§ Your instructions: Be exact. Print each record as it stands.

(Records drawn from a dataset)
**********
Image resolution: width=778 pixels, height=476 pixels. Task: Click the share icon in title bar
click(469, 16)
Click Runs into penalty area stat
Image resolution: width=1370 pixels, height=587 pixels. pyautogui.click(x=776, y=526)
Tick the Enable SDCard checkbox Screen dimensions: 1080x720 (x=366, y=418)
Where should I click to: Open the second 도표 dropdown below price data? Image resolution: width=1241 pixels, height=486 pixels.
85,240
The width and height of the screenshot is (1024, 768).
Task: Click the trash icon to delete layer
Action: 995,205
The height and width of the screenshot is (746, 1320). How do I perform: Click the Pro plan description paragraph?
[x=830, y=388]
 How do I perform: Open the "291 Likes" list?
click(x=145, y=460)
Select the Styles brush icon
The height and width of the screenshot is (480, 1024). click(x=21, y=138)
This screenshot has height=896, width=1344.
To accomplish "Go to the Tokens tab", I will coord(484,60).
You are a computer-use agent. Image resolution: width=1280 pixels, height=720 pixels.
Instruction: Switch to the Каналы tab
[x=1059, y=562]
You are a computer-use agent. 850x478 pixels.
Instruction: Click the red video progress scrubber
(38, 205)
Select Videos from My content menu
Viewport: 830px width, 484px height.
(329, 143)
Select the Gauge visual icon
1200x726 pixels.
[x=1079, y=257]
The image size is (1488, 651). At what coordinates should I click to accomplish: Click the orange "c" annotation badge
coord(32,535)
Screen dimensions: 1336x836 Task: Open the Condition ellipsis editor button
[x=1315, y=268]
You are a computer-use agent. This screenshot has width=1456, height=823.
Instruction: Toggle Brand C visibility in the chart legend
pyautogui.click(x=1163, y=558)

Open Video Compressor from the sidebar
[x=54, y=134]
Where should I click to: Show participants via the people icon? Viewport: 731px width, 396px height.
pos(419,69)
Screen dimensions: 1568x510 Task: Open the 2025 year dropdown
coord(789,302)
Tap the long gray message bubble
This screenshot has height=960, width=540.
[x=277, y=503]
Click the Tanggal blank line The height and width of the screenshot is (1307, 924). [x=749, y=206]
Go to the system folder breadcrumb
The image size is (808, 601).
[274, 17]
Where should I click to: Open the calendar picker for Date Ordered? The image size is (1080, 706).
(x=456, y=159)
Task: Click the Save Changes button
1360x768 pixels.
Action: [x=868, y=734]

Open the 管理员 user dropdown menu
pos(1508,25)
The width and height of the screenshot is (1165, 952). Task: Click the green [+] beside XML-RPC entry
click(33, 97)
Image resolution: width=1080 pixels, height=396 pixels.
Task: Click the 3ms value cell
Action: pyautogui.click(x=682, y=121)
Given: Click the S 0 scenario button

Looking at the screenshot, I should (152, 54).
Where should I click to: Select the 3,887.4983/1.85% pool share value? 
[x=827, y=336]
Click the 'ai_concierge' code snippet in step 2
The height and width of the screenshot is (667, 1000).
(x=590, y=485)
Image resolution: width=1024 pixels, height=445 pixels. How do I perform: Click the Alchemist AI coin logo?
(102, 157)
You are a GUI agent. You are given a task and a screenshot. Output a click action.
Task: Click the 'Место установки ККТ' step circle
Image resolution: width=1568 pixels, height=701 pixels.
**********
§ Completed exercise:
Image resolution: width=778 pixels, height=476 pixels. Task: Click the share icon in title bar
click(469, 16)
Click Runs into penalty area stat
Image resolution: width=1370 pixels, height=587 pixels. pyautogui.click(x=776, y=526)
Tick the Enable SDCard checkbox Screen dimensions: 1080x720 (x=366, y=418)
Where should I click to: Open the second 도표 dropdown below price data? Image resolution: width=1241 pixels, height=486 pixels.
85,240
The width and height of the screenshot is (1024, 768).
Task: Click the trash icon to delete layer
Action: 995,205
The height and width of the screenshot is (746, 1320). How do I perform: Click the Pro plan description paragraph?
[x=830, y=388]
 How do I perform: Open the "291 Likes" list?
click(x=145, y=460)
Select the Styles brush icon
The height and width of the screenshot is (480, 1024). click(x=21, y=138)
This screenshot has height=896, width=1344.
To accomplish "Go to the Tokens tab", I will coord(484,60).
You are a computer-use agent. Image resolution: width=1280 pixels, height=720 pixels.
Instruction: Switch to the Каналы tab
[x=1059, y=562]
You are a computer-use agent. 850x478 pixels.
Instruction: Click the red video progress scrubber
(38, 205)
Select Videos from My content menu
Viewport: 830px width, 484px height.
(329, 143)
Select the Gauge visual icon
1200x726 pixels.
[x=1079, y=257]
The image size is (1488, 651). At what coordinates should I click to accomplish: Click the orange "c" annotation badge
coord(32,535)
Screen dimensions: 1336x836 Task: Open the Condition ellipsis editor button
[x=1315, y=268]
You are a computer-use agent. This screenshot has width=1456, height=823.
Instruction: Toggle Brand C visibility in the chart legend
pyautogui.click(x=1163, y=558)

Open Video Compressor from the sidebar
[x=54, y=134]
Where should I click to: Show participants via the people icon? Viewport: 731px width, 396px height.
pos(419,69)
Screen dimensions: 1568x510 Task: Open the 2025 year dropdown
coord(789,302)
Tap the long gray message bubble
This screenshot has height=960, width=540.
[x=277, y=503]
Click the Tanggal blank line The height and width of the screenshot is (1307, 924). [x=749, y=206]
Go to the system folder breadcrumb
The image size is (808, 601).
[274, 17]
Where should I click to: Open the calendar picker for Date Ordered? The image size is (1080, 706).
(x=456, y=159)
Task: Click the Save Changes button
1360x768 pixels.
Action: [x=868, y=734]

Open the 管理员 user dropdown menu
pos(1508,25)
The width and height of the screenshot is (1165, 952). Task: Click the green [+] beside XML-RPC entry
click(33, 97)
Image resolution: width=1080 pixels, height=396 pixels.
Task: Click the 3ms value cell
Action: pyautogui.click(x=682, y=121)
Given: Click the S 0 scenario button

Looking at the screenshot, I should (152, 54).
Where should I click to: Select the 3,887.4983/1.85% pool share value? 
[x=827, y=336]
Click the 'ai_concierge' code snippet in step 2
The height and width of the screenshot is (667, 1000).
(x=590, y=485)
Image resolution: width=1024 pixels, height=445 pixels. How do I perform: Click the Alchemist AI coin logo?
(102, 157)
You are a GUI agent. You are given a task and a screenshot. Output a click action.
Task: Click the 'Место установки ККТ' step circle
Image resolution: width=1568 pixels, height=701 pixels.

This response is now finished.